News story originally published at McClatchyDC.com

By Greg Gordon

The Government Accountability Office has agreed to review whether a secretive inter-agency federal committee has enough legal authority to block foreign purchases of U.S. assets that might jeopardize national security interests, North Carolina Rep. Robert Pittenger says.

Pittenger and a fellow North Carolina Republican, Rep. Walter Jones, led a bipartisan group of 16 House members who asked the GAO last month to determine whether the Treasury committee’s authority “has effectively kept pace with the growing scope of foreign acquisitions in strategically important sectors in the U.S.”

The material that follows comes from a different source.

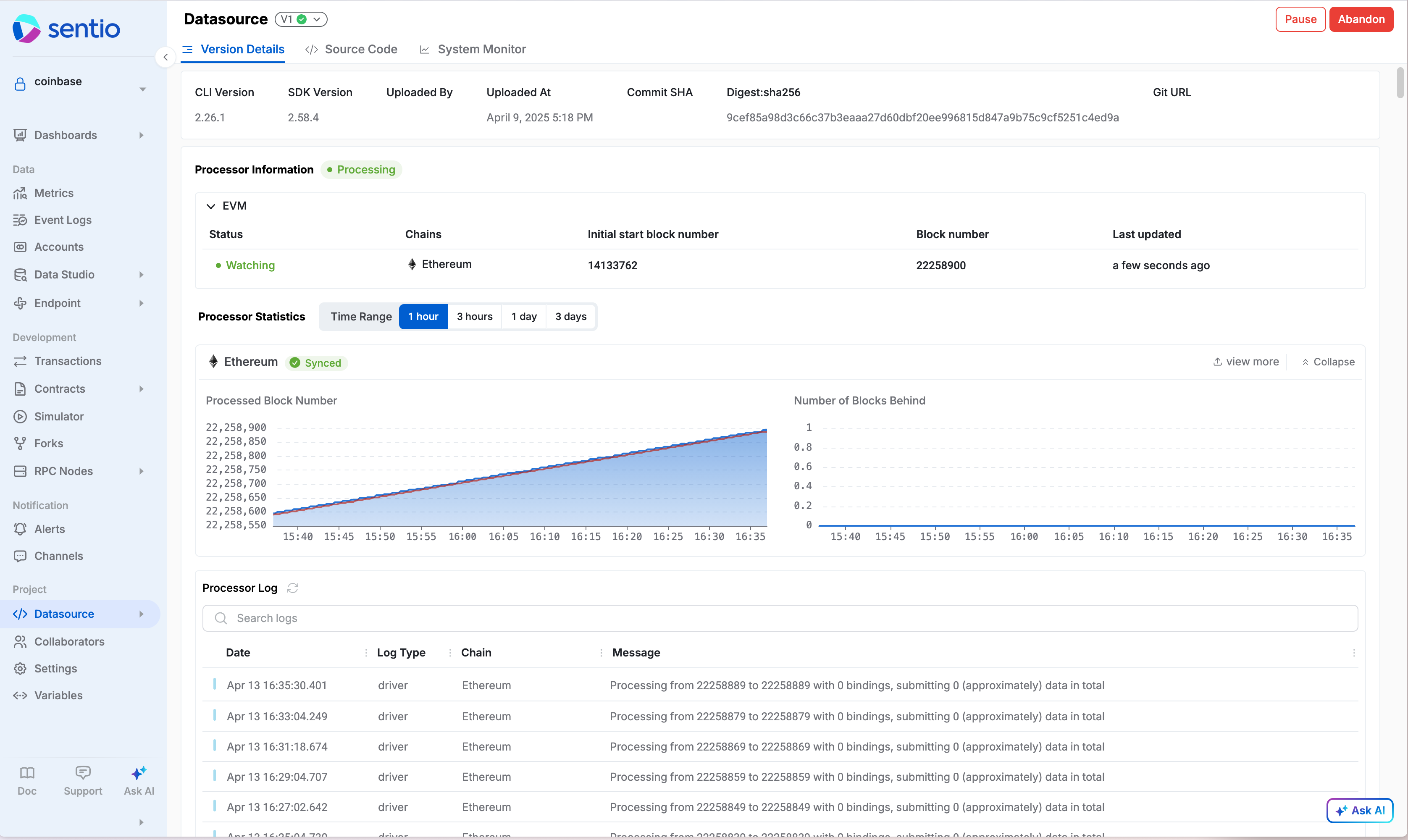Viewport: 1408px width, 840px height.
Task: Open the Ask AI sparkle icon in sidebar
Action: pyautogui.click(x=139, y=773)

The inter-agency panel, the Committee on Foreign Investment in the United States, is responsible for reviewing the national security implications of foreign takeovers of U.S. companies.

Pittenger and his colleagues expressed particular concern about a wave of Chinese takeovers, including by companies designated as “state champions” that allegedly benefit from illegal subsidies from the Beijing government to gain strategic access to foreign markets, including in the United States. Those deals, the House members said in their request to Comptroller General Gene Dodaro, might pose a strategic threat, rather than an obvious national security risk.

For example, members of Congress have raised concern about ChemChina’s $43 billion acquisition of Sygenta, an agricultural seed and chemical provider, and what implications it might raise if there are future strains on the U.S. food supply.

The Government Accountability Office is Congress’ investigative arm.

Pittenger said its review would begin in early 2017.